GREENBRIER — Greenbrier residents are obviously on Santa’s nice list.
Mayor Sammy Hartwick said Greenbrier has been named a Volunteer Community of the Year and the safest city in Arkansas, won an Emerging Healthy Community Award, worked out a land purchase and received a surprise donation for tornado sirens.
“We’ve had a good last quarter of the year,” Hartwick said.
He said the city’s tornado sirens haven’t worked for several years.
“They’re so expensive to have worked on and so expensive to have replaced,” Hartwick said.
He said Stacey Ussery, administrator at the Greenbrier Nursing Home and Rehabilitation Center, called and left a message.
“She said, ‘I’ve got donations for the siren.’ I thought, ‘Oh, she’s got $500 or something.’”
The bid for new sirens was $56,000, Hartwick said.

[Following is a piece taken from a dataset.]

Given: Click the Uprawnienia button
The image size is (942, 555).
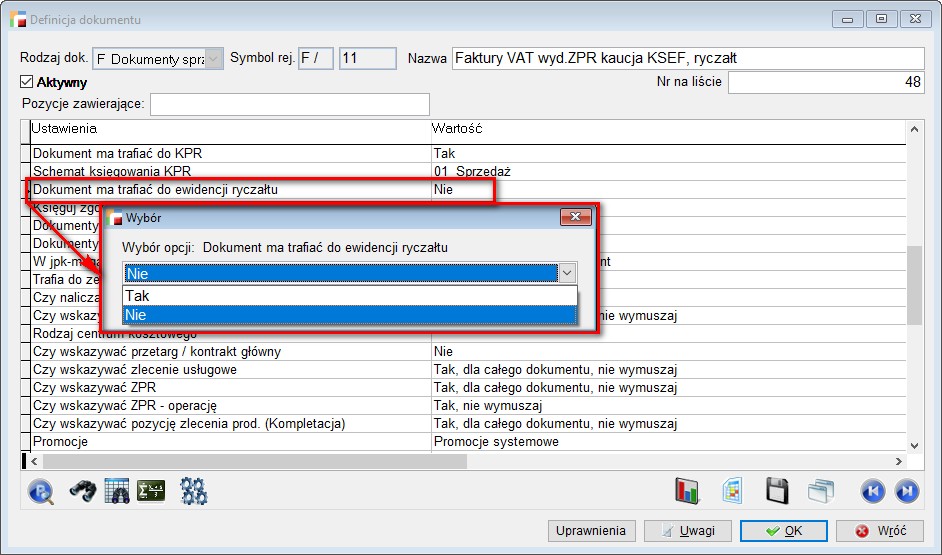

When he finally called Ussery, he said she told him, “We understand y’all at this time don’t have the money for sirens.”
He told her that was right, adding that they would cost $56,000.
“She said, ‘We will pay for half of what it costs to get it fixed.’ I said, ‘Excuse me?’ She said, ‘We will pay for half.’ It was amazing,” Hartwick said.
When he got the final bill, Hartwick said he took it to her, “and in about three days, we had a check for half of it,” he said. “Without them, we wouldn’t be able to do it at all. I just can’t thank them enough. That’s the way people are around here.”
Ussery, who lives in Greenbrier, said that when she heard the city needed the money for sirens, she decided the nursing home should help.
“It’s something this community needs, and I just cannot imagine not having them. If it saves one person, it’s worth it,” she said.
Ussery said the nursing home is across the street from City Hall, so the employees and residents hear the sirens loudly and clearly when they’re tested at noon each Wednesday.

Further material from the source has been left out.